Puncturing the new paving is a ribbon of words linking ten stopping places and wrapping around the cathedral. The ribbon creates a series of flowing spaces that encourage visitors to explore the new churchyard and the words invoke a set of values for living: love, peace, justice and worth – values to remind people of what matters and how they can live better.
A Benefact Trust grant of £80,000 supported the creation of this new outdoor sanctuary, but also helped to fund the cathedral’s new entrance which welcomed back visitors in August 2021, following the cathedral’s multi-million pound transformation.

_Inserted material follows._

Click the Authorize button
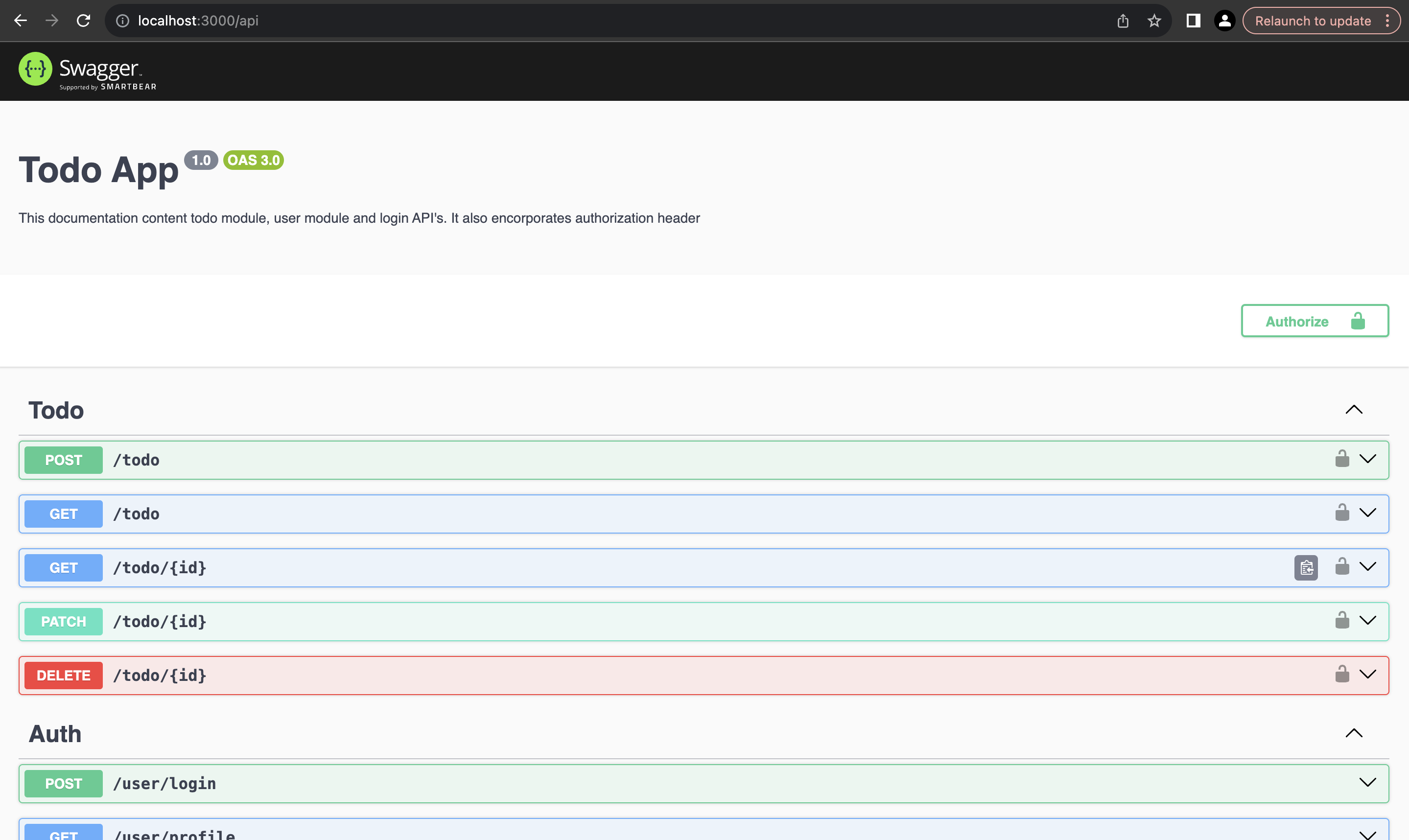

The 20-month-long redevelopment was undertaken to re-establish the cathedral as a dynamic community hub and attraction in Newcastle city centre. It included an overhaul of the cathedral’s interior and the launch of a new community café, as well as the transformation of the outdoor space.
Café 16 will provide training, mentoring and employment opportunities for prison leavers; and interpretation panels with a new sound and light show will bring 900 years of cathedral history to life – chronicling the development of the cathedral.
Andrew Bass, Grants Officer for Benefact Trust, said: “We’re proud to have supported this amazing cathedral transformation. It was a pleasure to see the new Benefact Trust funded outdoor space in person and see first-hand how it will connect the community with the cathedral, but also how it will function as a space for quiet reflection in the heart of this busy city.”
John Sadler, Trustee and Coordinator for Newcastle Cathedral Trust, said: “Compared to the previous drab and unwelcoming churchyard, the landscaping has transformed it. We are extremely grateful for the funding from Benefact Trust.”